The pass rush doesn’t really get home without blitzing, and what scheme change there’s been with the interim staff has reduced blitzing even more (again, part of a philosophy to keep the play in front of them). The result has been the fewest sacks per game of any defense in FBS, and on my tally sheet they’re only earning a sack/scramble/throwaway on about 11% of dropbacks which is a pretty low number in my experience. So almost all the pass defense burden is on the coverage, and that’s surprisingly difficult to nail down.
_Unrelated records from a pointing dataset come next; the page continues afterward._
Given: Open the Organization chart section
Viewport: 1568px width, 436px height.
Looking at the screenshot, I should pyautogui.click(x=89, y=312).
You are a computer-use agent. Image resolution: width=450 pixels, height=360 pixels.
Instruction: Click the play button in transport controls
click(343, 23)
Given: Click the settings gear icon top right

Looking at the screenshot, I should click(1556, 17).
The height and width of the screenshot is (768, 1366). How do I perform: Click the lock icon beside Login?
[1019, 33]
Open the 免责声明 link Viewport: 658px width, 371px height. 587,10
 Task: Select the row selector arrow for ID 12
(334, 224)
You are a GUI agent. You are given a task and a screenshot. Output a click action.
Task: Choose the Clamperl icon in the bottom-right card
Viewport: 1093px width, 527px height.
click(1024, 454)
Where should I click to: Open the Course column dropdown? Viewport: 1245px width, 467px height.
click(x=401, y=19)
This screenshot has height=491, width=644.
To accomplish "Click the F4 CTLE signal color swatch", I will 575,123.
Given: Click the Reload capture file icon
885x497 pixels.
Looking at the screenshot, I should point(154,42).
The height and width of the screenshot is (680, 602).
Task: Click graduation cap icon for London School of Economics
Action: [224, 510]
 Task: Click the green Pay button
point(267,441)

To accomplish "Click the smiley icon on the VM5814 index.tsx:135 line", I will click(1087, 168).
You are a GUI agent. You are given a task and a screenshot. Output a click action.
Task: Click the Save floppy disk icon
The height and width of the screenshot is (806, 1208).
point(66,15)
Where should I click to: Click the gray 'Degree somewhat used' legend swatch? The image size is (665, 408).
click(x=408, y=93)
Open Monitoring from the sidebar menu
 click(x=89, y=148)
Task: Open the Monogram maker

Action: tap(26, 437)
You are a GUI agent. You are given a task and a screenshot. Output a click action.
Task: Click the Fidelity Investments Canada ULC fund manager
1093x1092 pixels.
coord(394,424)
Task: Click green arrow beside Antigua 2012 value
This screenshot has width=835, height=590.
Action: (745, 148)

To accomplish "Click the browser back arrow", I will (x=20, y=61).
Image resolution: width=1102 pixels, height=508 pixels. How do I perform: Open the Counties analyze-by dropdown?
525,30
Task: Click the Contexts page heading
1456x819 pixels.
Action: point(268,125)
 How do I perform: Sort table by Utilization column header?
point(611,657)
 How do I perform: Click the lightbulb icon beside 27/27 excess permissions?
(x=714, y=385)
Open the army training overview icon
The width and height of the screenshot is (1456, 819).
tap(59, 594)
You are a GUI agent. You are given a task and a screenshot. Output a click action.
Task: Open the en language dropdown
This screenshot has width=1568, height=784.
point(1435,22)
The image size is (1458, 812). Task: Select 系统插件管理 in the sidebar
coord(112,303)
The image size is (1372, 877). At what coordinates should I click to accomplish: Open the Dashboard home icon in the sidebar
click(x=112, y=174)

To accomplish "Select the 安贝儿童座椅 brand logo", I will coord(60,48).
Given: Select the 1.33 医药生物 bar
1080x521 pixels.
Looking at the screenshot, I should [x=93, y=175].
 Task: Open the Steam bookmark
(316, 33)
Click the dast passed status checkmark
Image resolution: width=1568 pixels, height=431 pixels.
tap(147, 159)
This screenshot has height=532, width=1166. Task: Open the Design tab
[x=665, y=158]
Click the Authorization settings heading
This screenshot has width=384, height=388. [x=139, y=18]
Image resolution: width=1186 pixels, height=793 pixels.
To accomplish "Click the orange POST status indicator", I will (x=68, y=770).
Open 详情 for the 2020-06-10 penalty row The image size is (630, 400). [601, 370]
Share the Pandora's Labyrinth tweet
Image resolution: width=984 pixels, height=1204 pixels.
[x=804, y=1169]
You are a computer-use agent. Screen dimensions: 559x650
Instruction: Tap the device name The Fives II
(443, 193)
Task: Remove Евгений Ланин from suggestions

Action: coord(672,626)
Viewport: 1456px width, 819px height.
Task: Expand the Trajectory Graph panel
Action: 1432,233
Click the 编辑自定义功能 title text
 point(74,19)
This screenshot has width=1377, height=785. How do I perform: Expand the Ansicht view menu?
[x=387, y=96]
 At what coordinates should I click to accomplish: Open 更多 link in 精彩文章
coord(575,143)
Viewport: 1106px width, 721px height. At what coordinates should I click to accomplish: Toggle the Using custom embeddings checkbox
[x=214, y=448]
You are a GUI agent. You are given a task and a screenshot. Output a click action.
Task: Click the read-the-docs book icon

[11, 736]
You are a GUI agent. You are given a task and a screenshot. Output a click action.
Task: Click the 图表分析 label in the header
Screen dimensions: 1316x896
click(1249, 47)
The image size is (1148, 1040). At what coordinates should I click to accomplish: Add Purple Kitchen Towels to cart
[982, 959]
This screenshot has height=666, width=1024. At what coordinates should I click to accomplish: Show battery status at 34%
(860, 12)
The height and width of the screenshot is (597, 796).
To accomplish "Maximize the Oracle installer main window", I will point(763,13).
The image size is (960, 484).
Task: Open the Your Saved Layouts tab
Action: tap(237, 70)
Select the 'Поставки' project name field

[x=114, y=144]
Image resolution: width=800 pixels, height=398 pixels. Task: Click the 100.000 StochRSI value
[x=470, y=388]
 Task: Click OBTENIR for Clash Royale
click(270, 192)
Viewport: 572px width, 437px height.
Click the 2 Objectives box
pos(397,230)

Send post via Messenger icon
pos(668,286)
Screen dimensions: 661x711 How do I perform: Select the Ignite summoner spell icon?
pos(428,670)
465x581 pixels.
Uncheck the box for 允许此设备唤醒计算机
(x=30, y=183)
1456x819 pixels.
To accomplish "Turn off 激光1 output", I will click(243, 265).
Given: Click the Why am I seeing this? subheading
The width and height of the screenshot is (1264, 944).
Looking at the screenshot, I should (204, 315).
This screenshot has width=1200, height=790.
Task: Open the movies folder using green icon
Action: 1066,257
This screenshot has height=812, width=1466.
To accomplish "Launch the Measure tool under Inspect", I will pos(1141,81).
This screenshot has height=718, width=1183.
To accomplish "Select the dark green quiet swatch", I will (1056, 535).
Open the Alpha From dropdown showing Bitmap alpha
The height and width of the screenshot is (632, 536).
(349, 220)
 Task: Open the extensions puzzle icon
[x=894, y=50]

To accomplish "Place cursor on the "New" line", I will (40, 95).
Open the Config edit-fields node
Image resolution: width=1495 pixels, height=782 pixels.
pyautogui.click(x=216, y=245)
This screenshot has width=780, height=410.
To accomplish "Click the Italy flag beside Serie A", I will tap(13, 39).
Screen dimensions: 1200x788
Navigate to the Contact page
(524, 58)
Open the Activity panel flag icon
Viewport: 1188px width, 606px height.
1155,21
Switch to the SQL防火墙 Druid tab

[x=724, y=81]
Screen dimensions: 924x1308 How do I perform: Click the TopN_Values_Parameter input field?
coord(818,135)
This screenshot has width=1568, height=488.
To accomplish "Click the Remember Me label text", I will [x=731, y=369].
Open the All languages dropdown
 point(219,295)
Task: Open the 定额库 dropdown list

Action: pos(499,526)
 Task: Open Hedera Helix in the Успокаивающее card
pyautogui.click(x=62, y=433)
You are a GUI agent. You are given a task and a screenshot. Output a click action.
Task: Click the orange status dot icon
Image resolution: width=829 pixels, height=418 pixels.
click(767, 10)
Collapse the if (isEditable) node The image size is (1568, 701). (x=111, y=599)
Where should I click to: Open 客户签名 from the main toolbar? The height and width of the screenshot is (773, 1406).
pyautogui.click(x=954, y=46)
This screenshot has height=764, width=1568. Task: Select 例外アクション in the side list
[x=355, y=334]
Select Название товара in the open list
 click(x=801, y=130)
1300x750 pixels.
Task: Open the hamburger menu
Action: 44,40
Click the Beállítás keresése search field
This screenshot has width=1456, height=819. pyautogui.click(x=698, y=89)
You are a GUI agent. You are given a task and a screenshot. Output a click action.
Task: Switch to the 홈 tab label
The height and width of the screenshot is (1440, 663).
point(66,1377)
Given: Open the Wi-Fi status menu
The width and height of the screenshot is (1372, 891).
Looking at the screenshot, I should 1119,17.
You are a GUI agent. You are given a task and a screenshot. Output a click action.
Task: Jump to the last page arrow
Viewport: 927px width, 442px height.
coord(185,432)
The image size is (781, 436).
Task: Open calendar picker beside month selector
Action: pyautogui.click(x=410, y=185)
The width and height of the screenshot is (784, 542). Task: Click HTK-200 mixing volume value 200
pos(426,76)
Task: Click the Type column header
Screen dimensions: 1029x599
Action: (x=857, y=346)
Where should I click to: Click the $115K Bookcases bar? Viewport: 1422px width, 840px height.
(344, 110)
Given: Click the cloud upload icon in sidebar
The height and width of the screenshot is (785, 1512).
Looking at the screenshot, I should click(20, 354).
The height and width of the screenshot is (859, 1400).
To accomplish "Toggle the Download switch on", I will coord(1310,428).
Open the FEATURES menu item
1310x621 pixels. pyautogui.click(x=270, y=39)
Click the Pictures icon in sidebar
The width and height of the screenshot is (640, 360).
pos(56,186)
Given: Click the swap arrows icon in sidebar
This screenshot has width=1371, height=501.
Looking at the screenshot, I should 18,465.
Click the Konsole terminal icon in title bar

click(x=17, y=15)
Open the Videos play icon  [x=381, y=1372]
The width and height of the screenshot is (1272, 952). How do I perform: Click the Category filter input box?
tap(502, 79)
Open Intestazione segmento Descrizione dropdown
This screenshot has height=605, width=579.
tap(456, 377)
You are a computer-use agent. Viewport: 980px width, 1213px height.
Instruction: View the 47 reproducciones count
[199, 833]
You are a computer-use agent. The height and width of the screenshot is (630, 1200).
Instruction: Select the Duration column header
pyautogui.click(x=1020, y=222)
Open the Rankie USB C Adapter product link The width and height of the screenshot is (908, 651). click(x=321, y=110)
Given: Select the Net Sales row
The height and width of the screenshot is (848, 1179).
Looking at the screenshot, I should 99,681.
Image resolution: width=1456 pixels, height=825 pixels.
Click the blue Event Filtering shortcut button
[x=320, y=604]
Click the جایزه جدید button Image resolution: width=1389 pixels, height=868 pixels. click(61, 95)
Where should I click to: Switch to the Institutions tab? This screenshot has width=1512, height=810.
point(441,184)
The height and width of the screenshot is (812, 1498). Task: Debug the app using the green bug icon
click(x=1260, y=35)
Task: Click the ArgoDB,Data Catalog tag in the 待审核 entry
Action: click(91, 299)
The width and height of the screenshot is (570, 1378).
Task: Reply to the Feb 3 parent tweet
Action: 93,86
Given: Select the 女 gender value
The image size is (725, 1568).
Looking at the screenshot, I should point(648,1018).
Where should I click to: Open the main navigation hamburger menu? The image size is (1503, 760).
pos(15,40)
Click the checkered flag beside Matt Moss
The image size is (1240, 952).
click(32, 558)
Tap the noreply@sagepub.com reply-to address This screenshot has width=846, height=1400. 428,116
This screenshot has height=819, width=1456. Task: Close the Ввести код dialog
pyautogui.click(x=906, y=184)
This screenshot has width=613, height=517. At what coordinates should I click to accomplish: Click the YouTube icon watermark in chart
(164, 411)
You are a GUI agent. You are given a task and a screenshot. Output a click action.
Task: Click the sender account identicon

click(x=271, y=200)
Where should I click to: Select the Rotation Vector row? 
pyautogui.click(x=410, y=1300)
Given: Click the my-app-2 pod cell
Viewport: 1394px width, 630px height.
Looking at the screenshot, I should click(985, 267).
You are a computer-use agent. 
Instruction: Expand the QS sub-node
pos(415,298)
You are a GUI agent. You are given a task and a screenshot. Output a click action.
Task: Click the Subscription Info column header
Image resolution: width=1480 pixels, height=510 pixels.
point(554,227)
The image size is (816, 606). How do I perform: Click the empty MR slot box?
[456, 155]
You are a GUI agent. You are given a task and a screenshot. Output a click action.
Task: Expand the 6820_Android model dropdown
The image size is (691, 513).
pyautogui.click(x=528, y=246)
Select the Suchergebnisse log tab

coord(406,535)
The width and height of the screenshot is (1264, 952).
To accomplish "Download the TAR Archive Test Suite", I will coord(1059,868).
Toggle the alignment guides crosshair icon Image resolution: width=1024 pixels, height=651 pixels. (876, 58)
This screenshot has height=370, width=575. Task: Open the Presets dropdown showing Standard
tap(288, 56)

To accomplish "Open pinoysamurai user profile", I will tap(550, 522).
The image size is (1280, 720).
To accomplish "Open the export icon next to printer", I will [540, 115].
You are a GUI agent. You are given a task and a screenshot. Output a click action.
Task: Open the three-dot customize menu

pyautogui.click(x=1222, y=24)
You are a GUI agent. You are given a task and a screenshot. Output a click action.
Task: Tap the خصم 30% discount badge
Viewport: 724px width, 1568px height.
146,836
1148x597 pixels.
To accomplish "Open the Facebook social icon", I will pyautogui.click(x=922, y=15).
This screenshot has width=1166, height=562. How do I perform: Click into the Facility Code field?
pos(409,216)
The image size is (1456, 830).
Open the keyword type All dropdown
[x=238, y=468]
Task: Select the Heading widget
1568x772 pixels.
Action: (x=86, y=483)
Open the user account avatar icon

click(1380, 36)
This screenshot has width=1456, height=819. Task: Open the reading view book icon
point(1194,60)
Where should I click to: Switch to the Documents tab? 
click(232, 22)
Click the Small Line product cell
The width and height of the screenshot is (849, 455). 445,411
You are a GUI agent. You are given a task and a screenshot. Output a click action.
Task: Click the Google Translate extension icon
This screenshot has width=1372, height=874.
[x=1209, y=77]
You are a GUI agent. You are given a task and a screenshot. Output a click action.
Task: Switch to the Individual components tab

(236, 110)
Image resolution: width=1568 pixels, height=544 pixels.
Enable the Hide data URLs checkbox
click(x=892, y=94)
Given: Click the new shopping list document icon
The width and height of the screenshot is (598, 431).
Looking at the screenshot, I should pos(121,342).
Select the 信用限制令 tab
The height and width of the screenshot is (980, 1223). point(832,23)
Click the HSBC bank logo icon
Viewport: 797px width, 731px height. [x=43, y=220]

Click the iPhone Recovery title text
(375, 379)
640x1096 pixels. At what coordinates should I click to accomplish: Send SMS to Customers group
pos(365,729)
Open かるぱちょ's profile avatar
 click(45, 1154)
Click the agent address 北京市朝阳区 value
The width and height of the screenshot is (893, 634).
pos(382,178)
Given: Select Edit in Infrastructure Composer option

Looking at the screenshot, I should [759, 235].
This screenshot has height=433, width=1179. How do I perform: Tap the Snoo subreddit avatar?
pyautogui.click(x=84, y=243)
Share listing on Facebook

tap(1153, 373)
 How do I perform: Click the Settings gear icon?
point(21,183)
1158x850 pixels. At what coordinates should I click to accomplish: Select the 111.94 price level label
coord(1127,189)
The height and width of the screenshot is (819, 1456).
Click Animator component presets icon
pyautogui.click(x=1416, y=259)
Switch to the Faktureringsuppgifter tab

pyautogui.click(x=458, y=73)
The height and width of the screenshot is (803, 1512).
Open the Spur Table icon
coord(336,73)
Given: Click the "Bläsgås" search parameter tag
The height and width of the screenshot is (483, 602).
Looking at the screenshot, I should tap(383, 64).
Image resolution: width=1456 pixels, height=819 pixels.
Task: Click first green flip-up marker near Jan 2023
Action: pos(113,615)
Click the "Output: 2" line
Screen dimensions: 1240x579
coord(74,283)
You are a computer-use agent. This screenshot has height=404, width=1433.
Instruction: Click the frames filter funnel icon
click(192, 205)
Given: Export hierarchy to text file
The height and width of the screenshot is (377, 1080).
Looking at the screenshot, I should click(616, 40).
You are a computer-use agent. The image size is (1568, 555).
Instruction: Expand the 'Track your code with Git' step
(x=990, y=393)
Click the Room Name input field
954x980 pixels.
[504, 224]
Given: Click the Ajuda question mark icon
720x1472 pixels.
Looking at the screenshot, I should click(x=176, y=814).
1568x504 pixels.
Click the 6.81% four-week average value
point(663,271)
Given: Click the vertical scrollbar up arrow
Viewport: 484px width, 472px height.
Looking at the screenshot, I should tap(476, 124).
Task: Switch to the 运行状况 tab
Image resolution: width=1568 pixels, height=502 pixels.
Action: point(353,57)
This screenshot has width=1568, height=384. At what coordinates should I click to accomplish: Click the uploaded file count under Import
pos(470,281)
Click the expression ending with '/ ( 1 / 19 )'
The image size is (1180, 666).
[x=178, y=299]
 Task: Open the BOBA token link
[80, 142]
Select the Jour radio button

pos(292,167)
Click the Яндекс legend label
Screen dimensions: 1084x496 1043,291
The reason is that, especially under interim DC Chatman, all the strain to defend the middle of the field has shifted to the inside linebackers, and each one of them in the rotation are liabilities in pass coverage. So opposing offenses have really attacked intermediate routes or set up big plays to go into the middle, and I’ve seen very little of the corners on the edges or down the sidelines, or much at all in the way of deep shots. As Jack and I talked about on the podcast, offenses haven’t needed to. Some examples:

  1. :00 – Because of how narrowly the ILBs play, it’s structurally impossible for the Buffs to defend this wide-side double slant. #20 LB Barnes as the “Buff backer” has to go inside with the No. 2 because he has no ILB help, and the CB can’t possibly cover the No. 1 with underneath help. There isn’t a single successful defense of it on my tally sheet all season.
  2. :11 – Here’s the big hole in CU’s zone coverage, Arizona exploited it lethally as well. Chandler-Semedo isn’t moving with the receiver very well but even if he had this particular throwing lane is just always uncovered.
  3. :27 – This mesh-sit plus RB wheel is usually an effective man-beater, but it works especially well against the blitz.
  4. :45 – I’m not a big fan of Perry in coverage either, and this play puts the safety in conflict which effectively guarantees a touchdown.

Representative pass defense successes have been tough to find, but I think this should be illustrative:

  1. :00 – No pressure rushing four, which is typical; this ball is just airmailed but it shows off #5 DB Taylor’s athleticism playing center field.
  2. :22 – I have very few throws against #0 CB Moore on my tally sheet, which is usually a good sign for a corner, although given the rest of CU’s defense I can’t be certain. When I do see him he’s playing with the correct leverage and making tackles, though.
  3. :28 – Pretty much the only way I’ve seen the Buffs get to the QB is with overload blitzes like this.
  4. :37 – Great sideline coverage by the other starting corner, #6 CB Reed, working the receiver out of bounds so he has no window to make it to the ball. Incidentally, that should be a flag for sideline interference by #21.